Assignment A >>
Quote every line in the nature and animals text that begins with the words "One day".
Assignment B >>
Substitute "quiet" for "lonely" and write out everything in the nature and animals text from "Knowing that light" down to "A lonely moment.".

Supplied text >>
# # # # #

Nature-Animals – Harmonia Philosophica

Brain & Artificial neurons. Tears. Smiles.

Photo by **Spiros Kakos** from **Pexels**

Brain functions are made possible by circuits of spiking neurons, connected together by microscopic, but highly complex links called synapses. In this new study, published in the scientific journal Nature Scientific Reports, the scientists created a hybrid neural network where biological and artificial neurons in different parts of the world were able to communicate with each other over the internet through a hub of artificial synapses made using cutting-edge nanotechnology. This is the first time the three components have come together in a unified network. (1)

Natural. Artificial.

It matters not.

For in a fake cosmos.

At the end everything will die.

And only then will you see…

That beyond the still surface.

Nothing is more alive…

A gentle touch.

A true smile.

Through Skype.

Can you hold your tears and cry?

Natural. Unnatural. How natural…

To find out which sights specific neurons in monkeys ‘like’ best, researchers designed an algorithm, called XDREAM, that generated images that made neurons fire more than any natural images the researchers tested. As the images evolved, they started to look like distorted versions of real-world stimuli. (1)

Round and round we go. Trying to understand where we are by getting away from where we are. Can you find anything not made by wood inside a forest?

See the unnatural. It will catch your attention.

Not because it is unnatural.

But because of how natural it looks!

That is the greatest secret nature taught us. A secret we once knew. A secret we chose to forget. Look at the great mysteries of life. Behold the great occurrences of randomness inside a cosmos governed by change…

There is nothing natural… nature whispers in the night.

But we do not trust the night anymore. We worship the sun.

We opened our eyes to see. And we saw a different cosmos.

Stable. Full of patterns. Laws. Order.

We like that cosmos now. Too afraid to let it go.

But one day, we will sleep tired.

Floating on the silvery moon light…

One day we will dream again…

Knowing that light only creates shadows…

One day we will stand in the midst of nature.

One day, nature will look so unnatural…

The last white rhino…

Rhino embryos made in lab to save nearly extinct subspecies. The development is an early step toward the much more distant goal of resurrecting the northern white rhinoceros, whose last male died this year. (1)

Being the last of your kind.

A sad moment. A lonely moment.

Those eyes. Full of lust for life.

In the face of death, longing for some more moments of existence. (Humans want to resurrect them now) And yet, they fail to see that they were never more alive. In that last gaze… (Humans will eventually die. And let the rhinos be)

Small little insects… Making the ocean move… Modern science… Shrimps laughing…

Scientists have demonstrated how some of the smallest creatures in the ocean could have the same outsized impact under the waves – with swarms of marine organisms inadvertently producing powerful currents that mix and churn a turbulent undersea environment.

# # # # #

Stored data entries:
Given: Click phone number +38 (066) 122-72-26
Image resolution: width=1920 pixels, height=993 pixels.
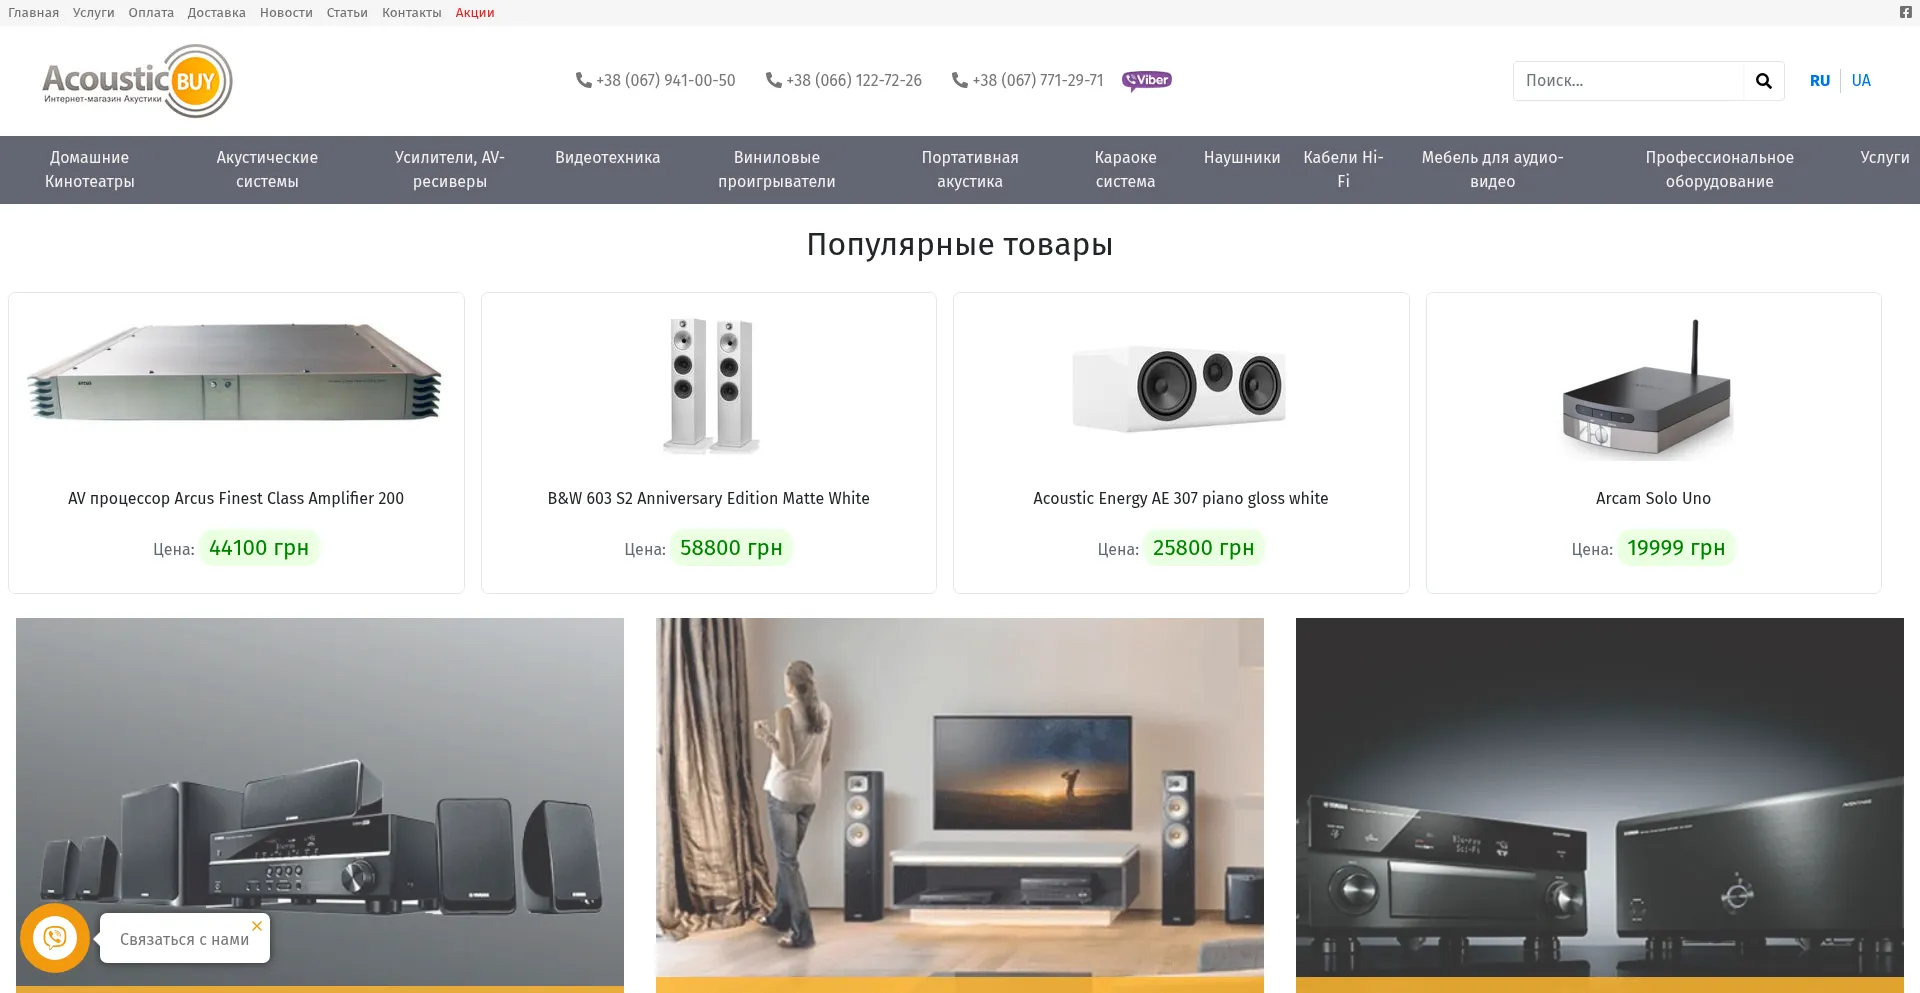Looking at the screenshot, I should [x=844, y=80].
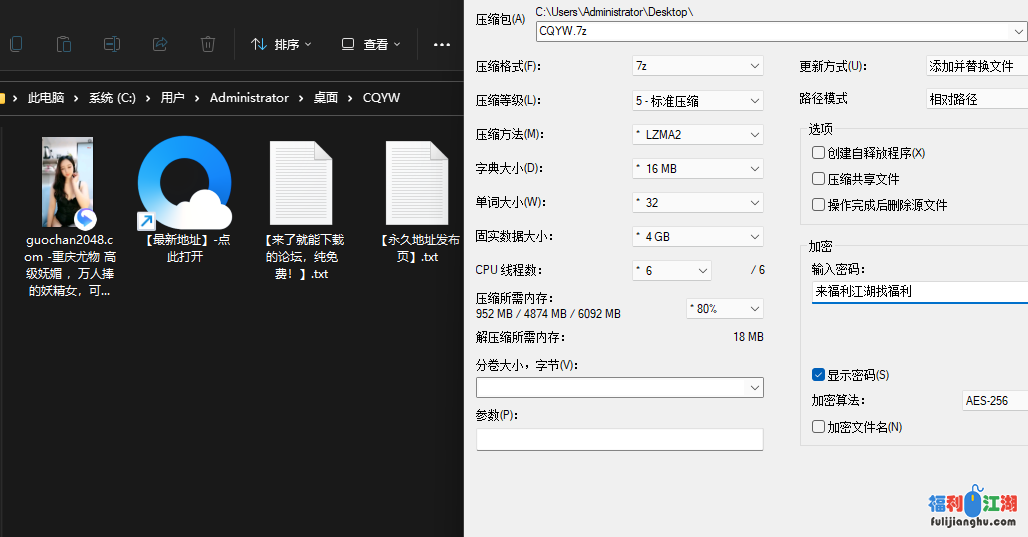Enable the 创建自释放程序 checkbox
This screenshot has width=1028, height=537.
click(819, 153)
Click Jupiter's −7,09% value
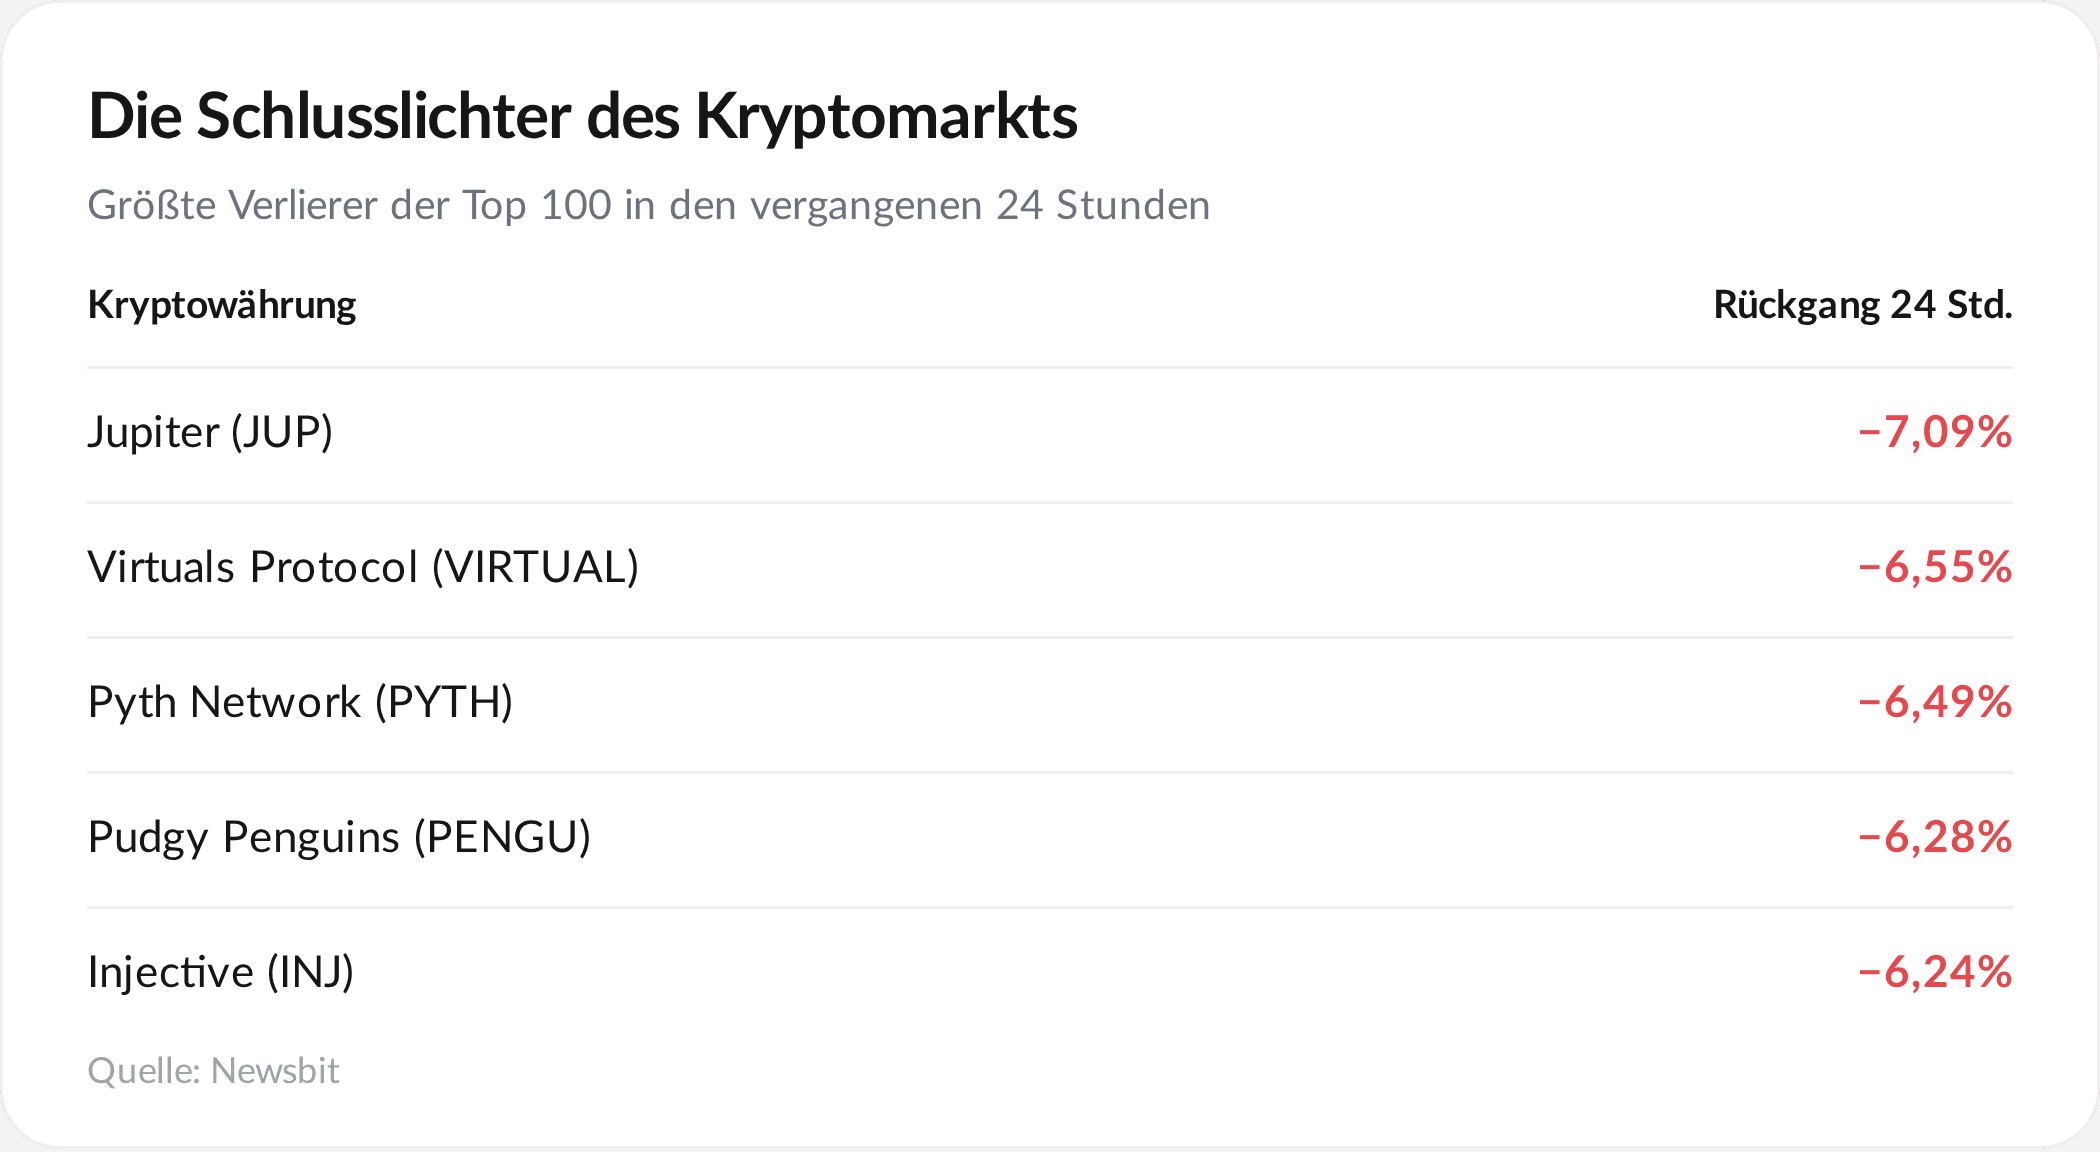The width and height of the screenshot is (2100, 1152). tap(1935, 432)

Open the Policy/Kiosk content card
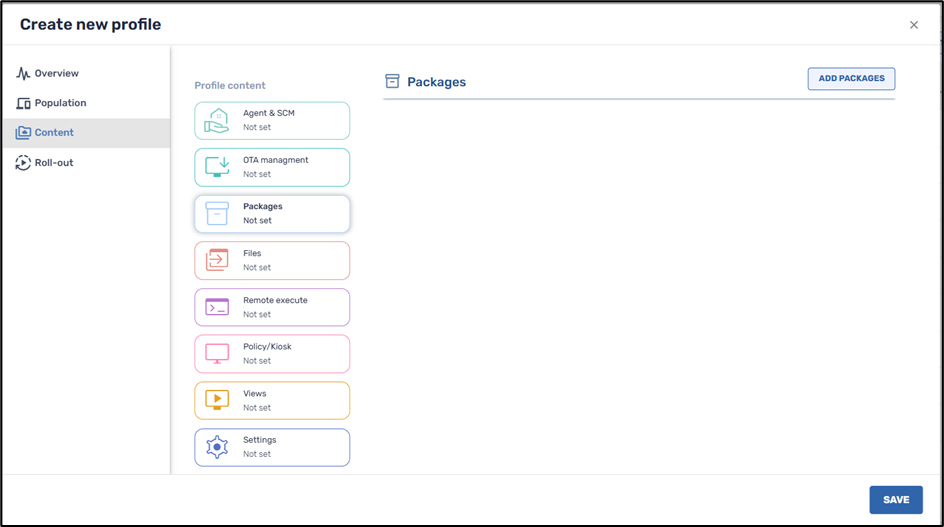[x=272, y=354]
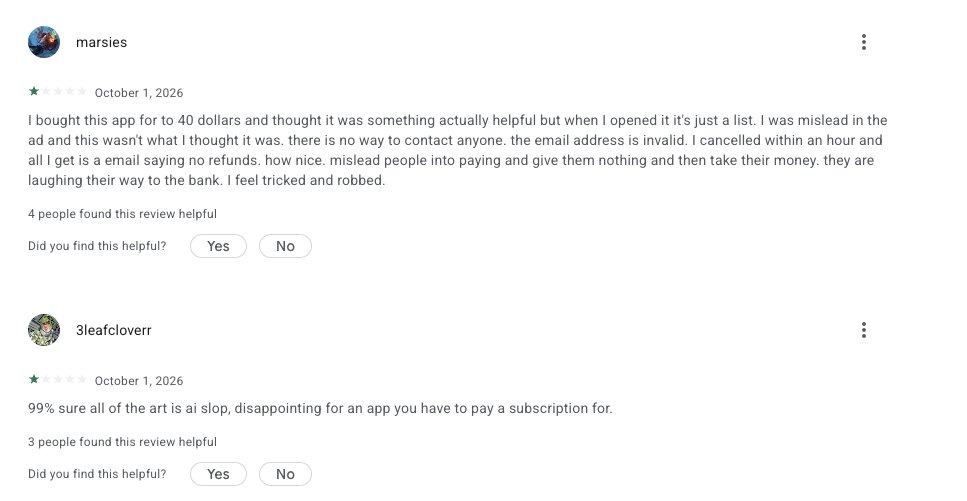
Task: Click marsies profile avatar
Action: click(x=44, y=42)
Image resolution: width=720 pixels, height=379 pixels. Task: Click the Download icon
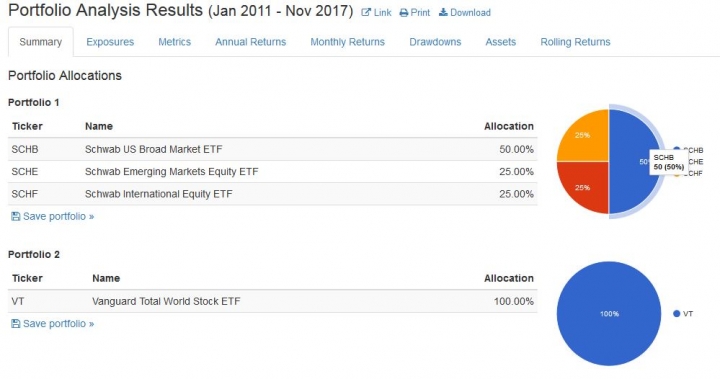coord(443,12)
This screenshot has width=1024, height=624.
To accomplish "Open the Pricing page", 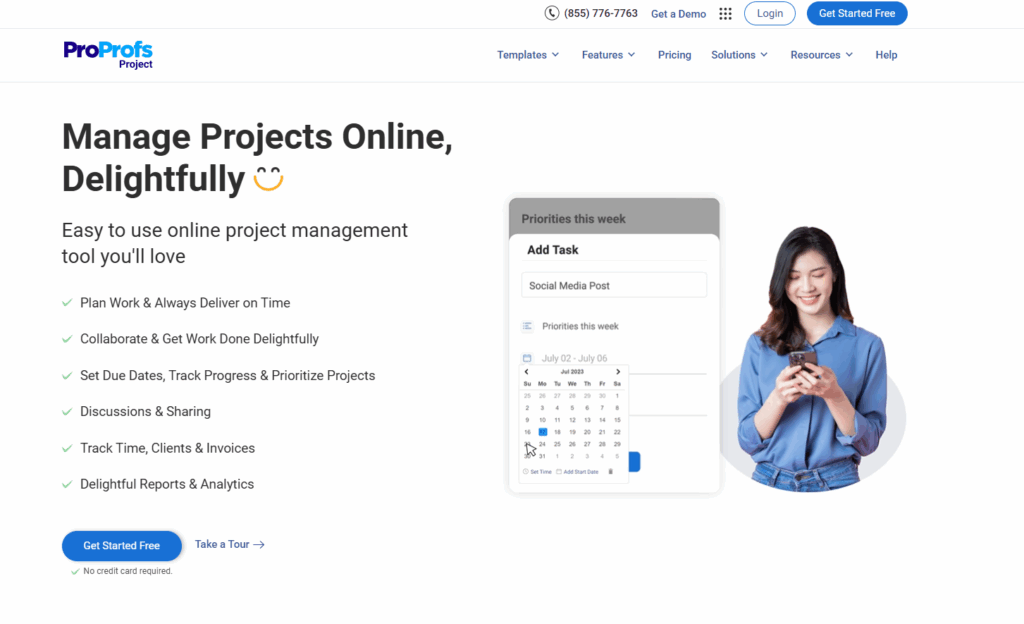I will pos(674,55).
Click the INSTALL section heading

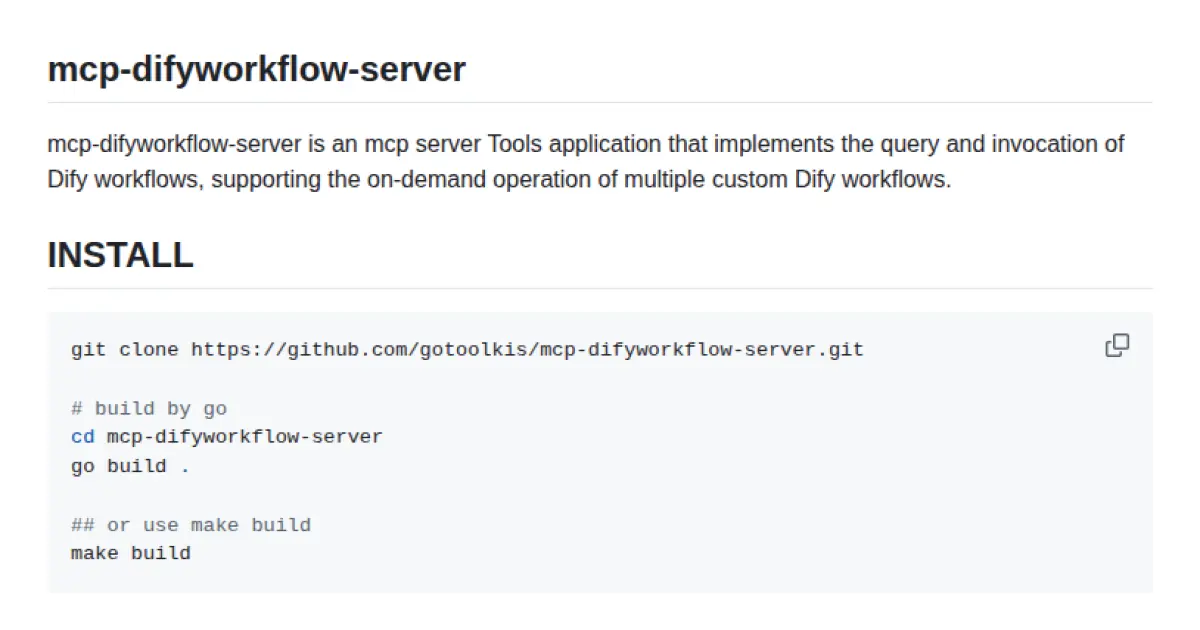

# # # # #

Answer area A >>
One day we will dream again…
One day we will stand in the midst of nature.
One day, nature will look so unnatural…

Answer area B >>
Knowing that light only creates shadows…

One day we will stand in the midst of nature.

One day, nature will look so unnatural…

The last white rhino…

Rhino embryos made in lab to save nearly extinct subspecies. The development is an early step toward the much more distant goal of resurrecting the northern white rhinoceros, whose last male died this year. (1)

Being the last of your kind.

A sad moment. A quiet moment.